If I run the same binary with memcheck, I get errors like this:
/usr/local/cuda/bin/cuda-memcheck /usr/local/cuda/samples/0_Simple/matrixMul/matrixMul -wA=100 -hA=100 -wB=100 -hB=100 | head ========= CUDA-MEMCHECK ========= Invalid __global__ read of size 4 ========= at 0x00000158 in void matrixMulCUDA<int=32>(float*, float*, float*, int, int) ========= by thread (11,5,0) in block (0,0,0) ========= Address 0xb00213bfc is out of bounds ========= Saved host backtrace up to driver entry point at kernel launch time ========= Host Frame:/usr/lib/libcuda.so (cuLaunchKernel + 0x331) [0x138291] ========= Host Frame:/usr/local/cuda/samples/0_Simple/matrixMul/matrixMul [0x1b5b8]
Please note, the same binary, same Linux, same NVidia driver and same CUDA installation but with a different GPU (GTX 680) works flawlessly even with larger matrices. Only Tesla K20c and GTX Titan seem to have this problem in my system.
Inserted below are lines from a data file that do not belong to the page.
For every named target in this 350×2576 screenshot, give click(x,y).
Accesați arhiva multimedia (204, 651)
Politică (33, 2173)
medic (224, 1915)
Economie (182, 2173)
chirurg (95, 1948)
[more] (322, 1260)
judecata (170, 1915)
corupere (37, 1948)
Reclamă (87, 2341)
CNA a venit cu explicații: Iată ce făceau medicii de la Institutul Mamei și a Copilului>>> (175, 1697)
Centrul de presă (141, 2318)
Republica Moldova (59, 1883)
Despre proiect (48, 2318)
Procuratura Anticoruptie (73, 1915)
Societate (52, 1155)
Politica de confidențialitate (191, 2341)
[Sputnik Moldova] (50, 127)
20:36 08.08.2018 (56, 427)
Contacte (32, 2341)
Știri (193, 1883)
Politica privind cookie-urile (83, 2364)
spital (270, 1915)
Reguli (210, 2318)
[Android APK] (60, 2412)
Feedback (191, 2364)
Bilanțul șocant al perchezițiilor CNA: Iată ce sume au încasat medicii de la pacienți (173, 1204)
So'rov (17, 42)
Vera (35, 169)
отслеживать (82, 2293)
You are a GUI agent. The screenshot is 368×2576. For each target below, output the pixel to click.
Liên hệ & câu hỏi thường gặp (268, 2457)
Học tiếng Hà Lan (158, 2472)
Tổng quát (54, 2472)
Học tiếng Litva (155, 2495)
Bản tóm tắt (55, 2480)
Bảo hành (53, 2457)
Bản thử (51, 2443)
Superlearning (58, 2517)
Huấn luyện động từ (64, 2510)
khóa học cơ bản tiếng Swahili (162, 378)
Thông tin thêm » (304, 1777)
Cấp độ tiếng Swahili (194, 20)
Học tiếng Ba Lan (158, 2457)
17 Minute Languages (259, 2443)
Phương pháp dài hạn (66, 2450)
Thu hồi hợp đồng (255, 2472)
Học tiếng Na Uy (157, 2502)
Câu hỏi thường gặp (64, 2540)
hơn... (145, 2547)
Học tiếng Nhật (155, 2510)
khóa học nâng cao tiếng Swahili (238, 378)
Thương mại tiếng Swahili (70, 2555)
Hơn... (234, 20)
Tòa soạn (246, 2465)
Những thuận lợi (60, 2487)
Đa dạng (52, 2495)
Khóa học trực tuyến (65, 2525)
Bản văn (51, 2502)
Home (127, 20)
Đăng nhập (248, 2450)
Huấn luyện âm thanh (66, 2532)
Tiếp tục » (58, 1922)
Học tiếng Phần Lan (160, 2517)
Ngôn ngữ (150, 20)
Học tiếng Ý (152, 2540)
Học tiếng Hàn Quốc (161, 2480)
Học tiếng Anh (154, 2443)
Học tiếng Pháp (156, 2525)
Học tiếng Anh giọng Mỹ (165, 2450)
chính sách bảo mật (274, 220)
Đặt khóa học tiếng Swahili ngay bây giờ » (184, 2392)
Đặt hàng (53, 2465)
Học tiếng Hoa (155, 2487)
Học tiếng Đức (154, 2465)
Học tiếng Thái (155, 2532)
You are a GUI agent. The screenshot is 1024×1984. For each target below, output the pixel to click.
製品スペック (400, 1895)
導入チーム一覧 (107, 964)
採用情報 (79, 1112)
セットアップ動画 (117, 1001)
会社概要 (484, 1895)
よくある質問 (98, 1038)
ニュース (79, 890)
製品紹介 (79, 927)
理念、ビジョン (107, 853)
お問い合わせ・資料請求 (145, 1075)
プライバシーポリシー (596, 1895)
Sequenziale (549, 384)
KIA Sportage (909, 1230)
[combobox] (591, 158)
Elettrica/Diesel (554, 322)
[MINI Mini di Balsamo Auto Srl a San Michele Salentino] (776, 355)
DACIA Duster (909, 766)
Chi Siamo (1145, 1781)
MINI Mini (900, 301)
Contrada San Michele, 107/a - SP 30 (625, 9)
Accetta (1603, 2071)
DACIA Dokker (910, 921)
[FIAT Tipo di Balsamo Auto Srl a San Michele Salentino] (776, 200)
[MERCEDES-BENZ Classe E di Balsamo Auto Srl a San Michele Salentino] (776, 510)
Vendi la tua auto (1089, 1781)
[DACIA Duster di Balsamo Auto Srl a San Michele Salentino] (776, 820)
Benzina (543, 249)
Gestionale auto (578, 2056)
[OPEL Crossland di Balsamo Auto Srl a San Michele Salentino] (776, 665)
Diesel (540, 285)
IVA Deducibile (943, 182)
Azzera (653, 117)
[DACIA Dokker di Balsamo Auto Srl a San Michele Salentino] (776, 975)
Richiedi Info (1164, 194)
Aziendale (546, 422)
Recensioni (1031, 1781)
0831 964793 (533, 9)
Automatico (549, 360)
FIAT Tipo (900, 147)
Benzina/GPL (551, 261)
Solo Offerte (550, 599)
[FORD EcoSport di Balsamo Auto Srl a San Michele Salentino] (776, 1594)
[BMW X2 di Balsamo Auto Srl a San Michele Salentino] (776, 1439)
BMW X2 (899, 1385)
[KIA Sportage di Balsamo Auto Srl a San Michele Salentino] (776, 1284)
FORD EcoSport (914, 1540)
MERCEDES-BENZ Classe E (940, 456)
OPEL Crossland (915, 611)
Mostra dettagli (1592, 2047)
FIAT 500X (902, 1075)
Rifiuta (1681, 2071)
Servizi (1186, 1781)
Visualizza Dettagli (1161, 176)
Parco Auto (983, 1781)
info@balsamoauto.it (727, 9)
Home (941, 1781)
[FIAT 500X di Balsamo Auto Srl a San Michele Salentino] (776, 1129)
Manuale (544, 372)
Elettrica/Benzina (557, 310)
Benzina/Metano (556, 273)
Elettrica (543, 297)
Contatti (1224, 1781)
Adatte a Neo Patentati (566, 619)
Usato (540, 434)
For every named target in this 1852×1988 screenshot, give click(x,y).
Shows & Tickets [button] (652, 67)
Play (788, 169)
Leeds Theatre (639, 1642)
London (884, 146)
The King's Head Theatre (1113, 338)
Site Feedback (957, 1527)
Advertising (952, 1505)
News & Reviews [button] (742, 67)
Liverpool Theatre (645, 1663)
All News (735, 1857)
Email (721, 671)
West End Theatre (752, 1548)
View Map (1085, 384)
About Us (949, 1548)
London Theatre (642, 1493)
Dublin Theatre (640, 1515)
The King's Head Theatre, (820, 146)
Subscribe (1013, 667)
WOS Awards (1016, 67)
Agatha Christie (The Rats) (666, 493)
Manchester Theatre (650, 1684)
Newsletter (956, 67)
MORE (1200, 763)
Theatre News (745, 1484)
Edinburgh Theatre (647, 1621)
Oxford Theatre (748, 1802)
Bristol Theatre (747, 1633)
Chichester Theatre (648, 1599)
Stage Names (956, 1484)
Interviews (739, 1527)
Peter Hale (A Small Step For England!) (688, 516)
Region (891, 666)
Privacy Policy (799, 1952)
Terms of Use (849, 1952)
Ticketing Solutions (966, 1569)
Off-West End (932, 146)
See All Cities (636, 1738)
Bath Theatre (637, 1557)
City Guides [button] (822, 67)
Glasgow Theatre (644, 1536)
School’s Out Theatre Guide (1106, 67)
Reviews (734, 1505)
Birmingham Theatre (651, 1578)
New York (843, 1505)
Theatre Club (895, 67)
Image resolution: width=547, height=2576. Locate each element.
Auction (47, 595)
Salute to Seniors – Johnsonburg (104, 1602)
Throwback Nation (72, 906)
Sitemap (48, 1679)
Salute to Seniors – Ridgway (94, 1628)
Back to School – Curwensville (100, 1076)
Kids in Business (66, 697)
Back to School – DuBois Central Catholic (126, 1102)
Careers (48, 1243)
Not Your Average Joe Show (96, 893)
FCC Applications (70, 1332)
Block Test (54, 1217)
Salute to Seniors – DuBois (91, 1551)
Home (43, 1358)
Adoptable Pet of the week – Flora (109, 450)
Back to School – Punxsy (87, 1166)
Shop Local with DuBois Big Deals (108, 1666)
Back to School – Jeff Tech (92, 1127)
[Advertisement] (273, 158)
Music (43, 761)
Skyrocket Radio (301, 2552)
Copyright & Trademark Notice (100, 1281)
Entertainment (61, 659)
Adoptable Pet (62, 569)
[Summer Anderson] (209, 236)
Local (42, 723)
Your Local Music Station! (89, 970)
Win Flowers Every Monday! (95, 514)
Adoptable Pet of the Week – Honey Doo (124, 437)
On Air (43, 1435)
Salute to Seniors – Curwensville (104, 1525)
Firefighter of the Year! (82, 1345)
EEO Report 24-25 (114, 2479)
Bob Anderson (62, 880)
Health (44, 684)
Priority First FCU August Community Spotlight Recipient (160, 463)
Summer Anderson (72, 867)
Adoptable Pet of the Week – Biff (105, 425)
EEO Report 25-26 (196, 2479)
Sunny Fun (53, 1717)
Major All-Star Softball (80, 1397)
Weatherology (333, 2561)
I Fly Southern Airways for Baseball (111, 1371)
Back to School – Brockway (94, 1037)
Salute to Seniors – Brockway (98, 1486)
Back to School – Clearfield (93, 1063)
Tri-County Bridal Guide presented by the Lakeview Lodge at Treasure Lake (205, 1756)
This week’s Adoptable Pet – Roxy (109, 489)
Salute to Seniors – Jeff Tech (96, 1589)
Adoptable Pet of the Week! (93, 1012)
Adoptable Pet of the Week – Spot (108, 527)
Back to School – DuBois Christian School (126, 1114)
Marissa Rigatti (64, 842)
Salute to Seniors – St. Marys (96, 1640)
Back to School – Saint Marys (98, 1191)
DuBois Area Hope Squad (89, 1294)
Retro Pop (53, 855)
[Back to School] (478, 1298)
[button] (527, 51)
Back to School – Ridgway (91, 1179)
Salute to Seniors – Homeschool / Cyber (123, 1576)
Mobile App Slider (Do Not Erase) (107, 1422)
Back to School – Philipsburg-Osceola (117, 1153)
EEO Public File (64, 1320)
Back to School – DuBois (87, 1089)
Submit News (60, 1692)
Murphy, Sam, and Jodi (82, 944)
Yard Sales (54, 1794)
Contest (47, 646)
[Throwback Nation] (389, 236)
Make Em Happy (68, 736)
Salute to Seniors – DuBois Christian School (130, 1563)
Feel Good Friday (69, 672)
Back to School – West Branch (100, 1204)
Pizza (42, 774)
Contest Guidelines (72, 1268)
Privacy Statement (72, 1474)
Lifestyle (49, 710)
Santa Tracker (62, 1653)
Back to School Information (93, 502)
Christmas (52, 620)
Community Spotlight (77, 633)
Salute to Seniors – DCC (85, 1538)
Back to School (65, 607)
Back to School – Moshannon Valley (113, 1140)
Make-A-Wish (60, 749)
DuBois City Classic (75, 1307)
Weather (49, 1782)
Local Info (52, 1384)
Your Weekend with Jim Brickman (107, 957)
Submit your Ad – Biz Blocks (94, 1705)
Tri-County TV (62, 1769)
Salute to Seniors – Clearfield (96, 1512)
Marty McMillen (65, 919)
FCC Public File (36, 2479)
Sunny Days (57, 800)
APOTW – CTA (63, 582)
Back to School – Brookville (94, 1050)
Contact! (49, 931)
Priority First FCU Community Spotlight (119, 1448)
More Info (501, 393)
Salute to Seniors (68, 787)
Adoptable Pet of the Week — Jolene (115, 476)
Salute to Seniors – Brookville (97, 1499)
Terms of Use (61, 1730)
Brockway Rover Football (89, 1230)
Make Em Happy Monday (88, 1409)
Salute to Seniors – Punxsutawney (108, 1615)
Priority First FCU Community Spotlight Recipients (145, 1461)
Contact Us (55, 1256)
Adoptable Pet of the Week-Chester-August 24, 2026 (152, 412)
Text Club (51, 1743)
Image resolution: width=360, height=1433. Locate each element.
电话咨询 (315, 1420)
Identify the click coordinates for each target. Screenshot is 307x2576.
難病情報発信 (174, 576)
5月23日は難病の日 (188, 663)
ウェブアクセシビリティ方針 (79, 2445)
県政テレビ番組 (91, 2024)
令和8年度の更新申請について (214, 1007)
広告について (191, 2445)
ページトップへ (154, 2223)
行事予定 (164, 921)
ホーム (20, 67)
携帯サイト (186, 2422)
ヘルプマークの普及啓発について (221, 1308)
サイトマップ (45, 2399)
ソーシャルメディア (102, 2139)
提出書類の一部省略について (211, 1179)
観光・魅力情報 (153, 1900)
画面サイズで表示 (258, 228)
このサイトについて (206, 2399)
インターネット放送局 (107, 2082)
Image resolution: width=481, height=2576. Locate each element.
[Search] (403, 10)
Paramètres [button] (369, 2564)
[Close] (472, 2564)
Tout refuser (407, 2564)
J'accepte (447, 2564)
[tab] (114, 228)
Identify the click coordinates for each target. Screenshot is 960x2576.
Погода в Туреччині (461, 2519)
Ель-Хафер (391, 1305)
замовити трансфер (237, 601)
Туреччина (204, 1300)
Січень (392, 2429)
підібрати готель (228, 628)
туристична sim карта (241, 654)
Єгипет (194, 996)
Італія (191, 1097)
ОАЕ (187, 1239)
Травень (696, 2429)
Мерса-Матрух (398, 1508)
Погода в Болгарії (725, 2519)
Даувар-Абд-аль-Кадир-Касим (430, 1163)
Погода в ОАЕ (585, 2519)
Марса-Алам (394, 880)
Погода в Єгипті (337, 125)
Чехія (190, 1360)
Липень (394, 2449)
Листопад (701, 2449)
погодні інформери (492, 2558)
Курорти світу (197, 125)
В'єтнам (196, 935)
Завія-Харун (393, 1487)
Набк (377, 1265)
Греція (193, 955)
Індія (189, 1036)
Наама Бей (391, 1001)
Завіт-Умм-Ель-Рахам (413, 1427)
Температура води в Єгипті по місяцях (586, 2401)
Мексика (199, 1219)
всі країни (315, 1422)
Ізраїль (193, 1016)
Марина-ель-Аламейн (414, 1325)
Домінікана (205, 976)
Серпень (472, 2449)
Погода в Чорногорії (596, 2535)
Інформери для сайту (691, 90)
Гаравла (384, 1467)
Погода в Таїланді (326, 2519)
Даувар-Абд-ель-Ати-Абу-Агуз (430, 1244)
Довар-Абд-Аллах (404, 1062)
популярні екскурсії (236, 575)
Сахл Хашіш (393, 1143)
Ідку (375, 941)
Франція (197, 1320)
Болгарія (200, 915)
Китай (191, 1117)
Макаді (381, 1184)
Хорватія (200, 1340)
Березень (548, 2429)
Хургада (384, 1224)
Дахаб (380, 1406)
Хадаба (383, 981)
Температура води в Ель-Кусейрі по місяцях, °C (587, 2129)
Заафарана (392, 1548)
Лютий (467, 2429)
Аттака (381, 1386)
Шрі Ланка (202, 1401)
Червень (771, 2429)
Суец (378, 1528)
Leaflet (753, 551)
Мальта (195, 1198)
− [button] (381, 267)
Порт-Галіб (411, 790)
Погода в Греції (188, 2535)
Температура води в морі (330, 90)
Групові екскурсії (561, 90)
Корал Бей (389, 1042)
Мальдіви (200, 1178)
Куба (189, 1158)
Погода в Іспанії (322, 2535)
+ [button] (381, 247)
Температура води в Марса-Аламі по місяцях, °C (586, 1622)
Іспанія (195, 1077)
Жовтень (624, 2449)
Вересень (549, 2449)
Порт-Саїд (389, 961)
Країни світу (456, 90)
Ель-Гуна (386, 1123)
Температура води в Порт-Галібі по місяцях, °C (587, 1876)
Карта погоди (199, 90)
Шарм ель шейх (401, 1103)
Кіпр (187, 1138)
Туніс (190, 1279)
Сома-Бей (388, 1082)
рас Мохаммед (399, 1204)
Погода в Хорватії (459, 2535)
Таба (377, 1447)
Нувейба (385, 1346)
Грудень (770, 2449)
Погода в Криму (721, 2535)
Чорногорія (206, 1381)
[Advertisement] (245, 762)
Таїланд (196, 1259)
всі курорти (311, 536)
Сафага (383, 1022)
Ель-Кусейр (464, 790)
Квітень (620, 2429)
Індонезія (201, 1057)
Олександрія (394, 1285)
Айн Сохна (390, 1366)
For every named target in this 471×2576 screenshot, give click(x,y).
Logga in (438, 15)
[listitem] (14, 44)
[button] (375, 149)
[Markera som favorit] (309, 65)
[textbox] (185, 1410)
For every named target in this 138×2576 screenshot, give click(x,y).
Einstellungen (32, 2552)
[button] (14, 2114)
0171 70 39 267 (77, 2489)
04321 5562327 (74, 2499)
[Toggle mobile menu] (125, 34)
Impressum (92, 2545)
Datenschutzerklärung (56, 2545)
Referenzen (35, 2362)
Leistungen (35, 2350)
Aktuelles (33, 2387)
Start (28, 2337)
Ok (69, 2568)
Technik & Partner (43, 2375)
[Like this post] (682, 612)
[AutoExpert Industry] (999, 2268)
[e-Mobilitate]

Also, the log file in /var/log/messages has a huge number of lines like this:
Jun 11 21:43:40 myhost kernel: [16942.564565] init: Handling drivers-device-added event Jun 11 21:43:41 myhost kernel: [16942.641190] init: Handling drivers-device-removed event
And when I try to run some self-made CUDA code (kind of a hello world example), I get this error as return value from cudaMemcpy when copying from device to host:
77: an illegal memory access was encountered
There are no ECC errors in nvidia-smi’s output.
What does it all mean? Do I have a hardware defect? Is there any important configuration for dual GPU nodes I might have missed? Any driver bugs?